══ DATA PROVIDED ══

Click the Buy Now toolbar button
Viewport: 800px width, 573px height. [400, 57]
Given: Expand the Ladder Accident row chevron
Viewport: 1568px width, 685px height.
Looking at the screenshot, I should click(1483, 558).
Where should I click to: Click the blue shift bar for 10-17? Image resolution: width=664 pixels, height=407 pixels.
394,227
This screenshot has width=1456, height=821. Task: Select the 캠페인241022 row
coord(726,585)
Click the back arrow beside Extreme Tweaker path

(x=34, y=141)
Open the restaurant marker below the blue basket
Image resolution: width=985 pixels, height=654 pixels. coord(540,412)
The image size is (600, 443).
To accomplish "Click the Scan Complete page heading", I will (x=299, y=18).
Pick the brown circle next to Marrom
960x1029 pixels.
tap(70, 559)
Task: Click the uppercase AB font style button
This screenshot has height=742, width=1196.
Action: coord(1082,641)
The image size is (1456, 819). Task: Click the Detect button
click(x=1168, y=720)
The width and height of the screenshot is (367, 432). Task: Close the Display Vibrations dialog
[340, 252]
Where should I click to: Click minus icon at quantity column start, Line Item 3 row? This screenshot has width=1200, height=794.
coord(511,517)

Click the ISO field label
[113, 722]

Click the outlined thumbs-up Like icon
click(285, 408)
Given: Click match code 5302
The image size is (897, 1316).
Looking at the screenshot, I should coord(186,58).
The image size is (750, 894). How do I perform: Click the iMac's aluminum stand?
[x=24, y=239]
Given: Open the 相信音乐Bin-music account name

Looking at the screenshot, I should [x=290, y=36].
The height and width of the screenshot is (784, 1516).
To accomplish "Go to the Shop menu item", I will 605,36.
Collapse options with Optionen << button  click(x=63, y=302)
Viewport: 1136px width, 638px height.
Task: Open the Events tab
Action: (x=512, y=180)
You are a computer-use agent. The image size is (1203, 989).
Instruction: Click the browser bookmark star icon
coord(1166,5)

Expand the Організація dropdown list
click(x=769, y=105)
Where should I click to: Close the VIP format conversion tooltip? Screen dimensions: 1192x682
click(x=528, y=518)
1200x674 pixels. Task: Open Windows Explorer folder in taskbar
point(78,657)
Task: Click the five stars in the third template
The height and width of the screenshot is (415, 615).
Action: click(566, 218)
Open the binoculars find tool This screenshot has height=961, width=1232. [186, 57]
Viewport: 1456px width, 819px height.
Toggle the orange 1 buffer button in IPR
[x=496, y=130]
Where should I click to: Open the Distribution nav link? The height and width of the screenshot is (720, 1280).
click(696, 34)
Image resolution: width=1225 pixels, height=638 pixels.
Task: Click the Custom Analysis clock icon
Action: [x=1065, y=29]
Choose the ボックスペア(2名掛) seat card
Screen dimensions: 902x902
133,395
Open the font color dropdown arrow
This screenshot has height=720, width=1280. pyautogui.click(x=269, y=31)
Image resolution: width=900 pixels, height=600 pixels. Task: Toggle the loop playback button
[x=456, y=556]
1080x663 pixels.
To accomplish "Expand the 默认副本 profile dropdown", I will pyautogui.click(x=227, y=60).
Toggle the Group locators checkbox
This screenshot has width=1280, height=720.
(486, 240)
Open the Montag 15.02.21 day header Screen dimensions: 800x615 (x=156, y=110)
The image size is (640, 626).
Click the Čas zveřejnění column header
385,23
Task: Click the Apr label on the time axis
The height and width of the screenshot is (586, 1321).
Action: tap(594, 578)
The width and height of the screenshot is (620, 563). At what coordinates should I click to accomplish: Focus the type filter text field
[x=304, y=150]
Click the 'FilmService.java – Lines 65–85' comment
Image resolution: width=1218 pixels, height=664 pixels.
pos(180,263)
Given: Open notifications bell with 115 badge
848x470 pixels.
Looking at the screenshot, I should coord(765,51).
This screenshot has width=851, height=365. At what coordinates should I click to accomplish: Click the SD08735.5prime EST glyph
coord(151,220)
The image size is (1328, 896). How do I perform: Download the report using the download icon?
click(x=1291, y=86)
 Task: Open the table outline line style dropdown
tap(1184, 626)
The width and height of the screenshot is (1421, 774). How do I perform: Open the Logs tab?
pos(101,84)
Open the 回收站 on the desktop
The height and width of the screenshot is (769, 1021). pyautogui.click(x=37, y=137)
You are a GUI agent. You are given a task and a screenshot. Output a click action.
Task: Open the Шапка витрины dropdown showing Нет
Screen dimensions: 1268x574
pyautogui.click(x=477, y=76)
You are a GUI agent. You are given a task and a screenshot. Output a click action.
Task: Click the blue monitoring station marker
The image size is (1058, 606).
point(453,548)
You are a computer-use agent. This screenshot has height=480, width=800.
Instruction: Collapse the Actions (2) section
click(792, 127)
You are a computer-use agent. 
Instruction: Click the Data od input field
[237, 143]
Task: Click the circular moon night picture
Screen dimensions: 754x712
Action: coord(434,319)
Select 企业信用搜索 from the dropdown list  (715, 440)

═══

_WORK TO COMPLETE_
Scale every coordinate in the answers by 2.2, rounding to whole numbers with halves rounded up, and write out the stretch of the listing from the line containing "1200x674 pixels. Task: Open" through the line containing "Open the binoculars", requests included. Leave all other numbers unchanged, and give only those lines.

_THE ANSWER_
1200x674 pixels. Task: Open Windows Explorer folder in taskbar
point(172,1445)
Task: Click the five stars in the third template
The height and width of the screenshot is (415, 615).
Action: click(1245, 480)
Open the binoculars find tool This screenshot has height=961, width=1232. [409, 125]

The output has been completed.